- Détails de l'exercice
Renvoyez toutes les lignes ci-dessous à l'identique, sans en omettre ni en modifier aucune.

- Entrées
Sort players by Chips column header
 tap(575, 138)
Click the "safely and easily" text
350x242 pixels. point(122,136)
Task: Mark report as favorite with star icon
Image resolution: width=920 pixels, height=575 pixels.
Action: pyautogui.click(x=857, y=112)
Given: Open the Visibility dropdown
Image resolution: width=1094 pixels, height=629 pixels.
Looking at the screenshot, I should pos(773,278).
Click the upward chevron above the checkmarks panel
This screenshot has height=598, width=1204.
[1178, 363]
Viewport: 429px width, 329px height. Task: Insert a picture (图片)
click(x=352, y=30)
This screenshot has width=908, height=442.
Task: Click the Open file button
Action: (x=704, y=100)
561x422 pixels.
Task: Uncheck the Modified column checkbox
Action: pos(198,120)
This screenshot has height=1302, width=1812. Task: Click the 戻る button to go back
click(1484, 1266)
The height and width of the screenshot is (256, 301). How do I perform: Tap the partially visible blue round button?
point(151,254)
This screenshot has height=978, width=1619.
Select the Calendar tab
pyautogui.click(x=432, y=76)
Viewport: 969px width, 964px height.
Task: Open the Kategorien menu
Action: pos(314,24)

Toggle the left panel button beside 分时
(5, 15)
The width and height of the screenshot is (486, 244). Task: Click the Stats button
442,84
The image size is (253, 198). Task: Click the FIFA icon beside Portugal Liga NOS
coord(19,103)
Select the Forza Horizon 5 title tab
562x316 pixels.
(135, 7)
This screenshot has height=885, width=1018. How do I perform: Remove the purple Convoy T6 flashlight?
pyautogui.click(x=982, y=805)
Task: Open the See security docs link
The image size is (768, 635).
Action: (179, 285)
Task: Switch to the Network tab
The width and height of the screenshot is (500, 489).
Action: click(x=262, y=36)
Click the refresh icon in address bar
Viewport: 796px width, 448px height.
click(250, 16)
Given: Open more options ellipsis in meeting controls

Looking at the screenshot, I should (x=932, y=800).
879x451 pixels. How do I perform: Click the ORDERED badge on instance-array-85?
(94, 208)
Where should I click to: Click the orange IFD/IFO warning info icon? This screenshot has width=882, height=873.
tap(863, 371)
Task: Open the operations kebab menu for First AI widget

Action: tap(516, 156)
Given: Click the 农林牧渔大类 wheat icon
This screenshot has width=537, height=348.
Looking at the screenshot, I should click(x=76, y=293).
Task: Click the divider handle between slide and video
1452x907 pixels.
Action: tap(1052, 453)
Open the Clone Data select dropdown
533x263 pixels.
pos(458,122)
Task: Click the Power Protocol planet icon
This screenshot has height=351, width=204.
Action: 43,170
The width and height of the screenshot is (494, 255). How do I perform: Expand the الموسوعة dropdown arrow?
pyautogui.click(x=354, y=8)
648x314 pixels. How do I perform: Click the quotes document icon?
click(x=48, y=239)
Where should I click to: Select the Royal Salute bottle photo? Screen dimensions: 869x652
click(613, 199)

- Sortie complète
Sort players by Chips column header
 tap(575, 138)
Click the "safely and easily" text
350x242 pixels. point(122,136)
Task: Mark report as favorite with star icon
Image resolution: width=920 pixels, height=575 pixels.
Action: pyautogui.click(x=857, y=112)
Given: Open the Visibility dropdown
Image resolution: width=1094 pixels, height=629 pixels.
Looking at the screenshot, I should pos(773,278).
Click the upward chevron above the checkmarks panel
This screenshot has height=598, width=1204.
[1178, 363]
Viewport: 429px width, 329px height. Task: Insert a picture (图片)
click(x=352, y=30)
This screenshot has width=908, height=442.
Task: Click the Open file button
Action: (x=704, y=100)
561x422 pixels.
Task: Uncheck the Modified column checkbox
Action: pos(198,120)
This screenshot has height=1302, width=1812. Task: Click the 戻る button to go back
click(1484, 1266)
The height and width of the screenshot is (256, 301). How do I perform: Tap the partially visible blue round button?
point(151,254)
This screenshot has height=978, width=1619.
Select the Calendar tab
pyautogui.click(x=432, y=76)
Viewport: 969px width, 964px height.
Task: Open the Kategorien menu
Action: pos(314,24)

Toggle the left panel button beside 分时
(5, 15)
The width and height of the screenshot is (486, 244). Task: Click the Stats button
442,84
The image size is (253, 198). Task: Click the FIFA icon beside Portugal Liga NOS
coord(19,103)
Select the Forza Horizon 5 title tab
562x316 pixels.
(135, 7)
This screenshot has height=885, width=1018. How do I perform: Remove the purple Convoy T6 flashlight?
pyautogui.click(x=982, y=805)
Task: Open the See security docs link
The image size is (768, 635).
Action: (179, 285)
Task: Switch to the Network tab
The width and height of the screenshot is (500, 489).
Action: click(x=262, y=36)
Click the refresh icon in address bar
Viewport: 796px width, 448px height.
click(250, 16)
Given: Open more options ellipsis in meeting controls

Looking at the screenshot, I should (x=932, y=800).
879x451 pixels. How do I perform: Click the ORDERED badge on instance-array-85?
(94, 208)
Where should I click to: Click the orange IFD/IFO warning info icon? This screenshot has width=882, height=873.
tap(863, 371)
Task: Open the operations kebab menu for First AI widget

Action: tap(516, 156)
Given: Click the 农林牧渔大类 wheat icon
This screenshot has width=537, height=348.
Looking at the screenshot, I should click(x=76, y=293).
Task: Click the divider handle between slide and video
1452x907 pixels.
Action: tap(1052, 453)
Open the Clone Data select dropdown
533x263 pixels.
pos(458,122)
Task: Click the Power Protocol planet icon
This screenshot has height=351, width=204.
Action: 43,170
The width and height of the screenshot is (494, 255). How do I perform: Expand the الموسوعة dropdown arrow?
pyautogui.click(x=354, y=8)
648x314 pixels. How do I perform: Click the quotes document icon?
click(x=48, y=239)
Where should I click to: Select the Royal Salute bottle photo? Screen dimensions: 869x652
click(613, 199)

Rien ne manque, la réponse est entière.